(Items from a data source)
###
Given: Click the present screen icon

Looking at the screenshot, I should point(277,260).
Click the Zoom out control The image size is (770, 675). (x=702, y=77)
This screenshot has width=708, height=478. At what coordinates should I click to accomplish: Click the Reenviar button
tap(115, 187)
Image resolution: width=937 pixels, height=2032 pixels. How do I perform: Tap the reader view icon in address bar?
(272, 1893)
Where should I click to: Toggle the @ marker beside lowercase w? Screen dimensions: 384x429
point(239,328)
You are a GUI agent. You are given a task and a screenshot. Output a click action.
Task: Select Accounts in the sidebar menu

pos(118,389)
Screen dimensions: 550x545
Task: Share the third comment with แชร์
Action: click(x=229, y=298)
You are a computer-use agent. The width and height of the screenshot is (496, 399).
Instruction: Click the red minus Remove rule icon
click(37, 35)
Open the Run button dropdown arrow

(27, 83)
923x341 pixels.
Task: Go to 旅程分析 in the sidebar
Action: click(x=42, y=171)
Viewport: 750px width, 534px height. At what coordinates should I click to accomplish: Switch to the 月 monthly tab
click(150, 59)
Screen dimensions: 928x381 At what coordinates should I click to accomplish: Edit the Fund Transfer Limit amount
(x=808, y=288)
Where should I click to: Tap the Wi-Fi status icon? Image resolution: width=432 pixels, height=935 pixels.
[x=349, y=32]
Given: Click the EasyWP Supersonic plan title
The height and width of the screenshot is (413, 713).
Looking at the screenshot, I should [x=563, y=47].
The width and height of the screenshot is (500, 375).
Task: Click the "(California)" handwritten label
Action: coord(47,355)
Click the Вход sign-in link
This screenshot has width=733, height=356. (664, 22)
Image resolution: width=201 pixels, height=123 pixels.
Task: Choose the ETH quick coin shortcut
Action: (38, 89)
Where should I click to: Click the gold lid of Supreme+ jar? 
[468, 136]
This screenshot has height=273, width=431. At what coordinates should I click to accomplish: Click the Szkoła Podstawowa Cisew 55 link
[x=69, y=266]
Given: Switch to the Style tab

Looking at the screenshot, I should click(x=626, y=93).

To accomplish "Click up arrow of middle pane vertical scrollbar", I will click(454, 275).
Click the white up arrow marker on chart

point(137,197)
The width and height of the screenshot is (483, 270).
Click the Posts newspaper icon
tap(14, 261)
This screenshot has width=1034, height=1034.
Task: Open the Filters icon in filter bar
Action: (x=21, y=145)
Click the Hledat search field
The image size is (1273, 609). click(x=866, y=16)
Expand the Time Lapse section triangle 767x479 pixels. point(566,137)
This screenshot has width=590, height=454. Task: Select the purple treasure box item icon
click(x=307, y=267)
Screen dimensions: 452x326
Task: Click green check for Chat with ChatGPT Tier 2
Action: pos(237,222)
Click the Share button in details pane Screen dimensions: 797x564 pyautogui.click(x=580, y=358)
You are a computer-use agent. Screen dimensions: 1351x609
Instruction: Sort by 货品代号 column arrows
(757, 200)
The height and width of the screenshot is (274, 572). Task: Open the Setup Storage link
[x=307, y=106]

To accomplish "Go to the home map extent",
###
INSTRUCTIONS FOR THE TASK: Among the lines above, which ones hold the string "agent"? Show them.

REPLY TO THE TASK:
You are a GUI agent. You are given a task and a screenshot. Output a click action.
You are a computer-use agent. The width and height of the screenshot is (496, 399).
You are a computer-use agent. Screen dimensions: 1351x609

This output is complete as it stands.